**Saved entries:**
-------
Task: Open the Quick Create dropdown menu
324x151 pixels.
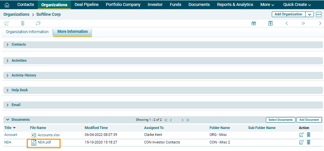Action: pyautogui.click(x=297, y=5)
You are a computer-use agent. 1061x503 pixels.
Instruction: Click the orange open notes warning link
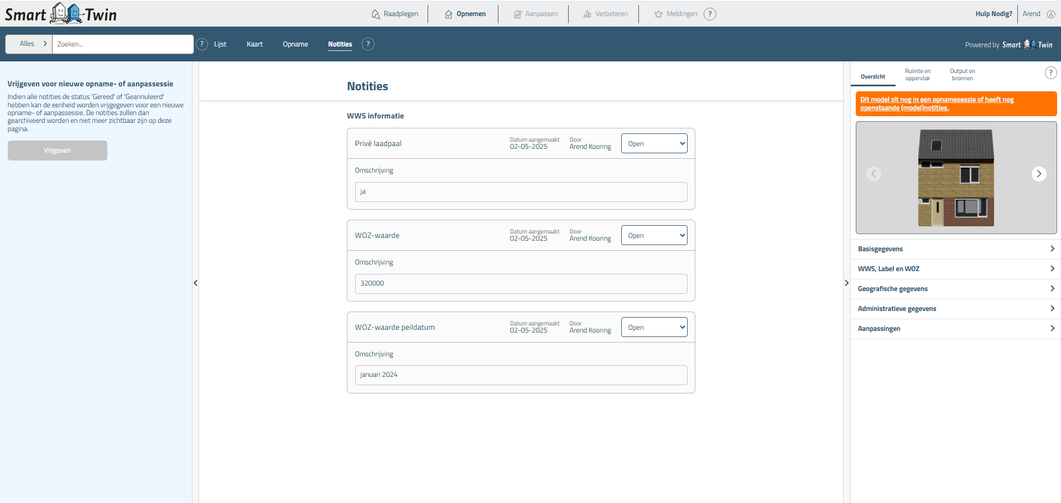pyautogui.click(x=937, y=104)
-------
**TASK PROMPT:** Exactly the lines from the line containing "324x151 pixels." to the end of the records need to be copied, both ends included, with pictures left out.

**RESULT BELOW:**
324x151 pixels.
Action: pyautogui.click(x=297, y=5)
You are a computer-use agent. 1061x503 pixels.
Instruction: Click the orange open notes warning link
pyautogui.click(x=937, y=104)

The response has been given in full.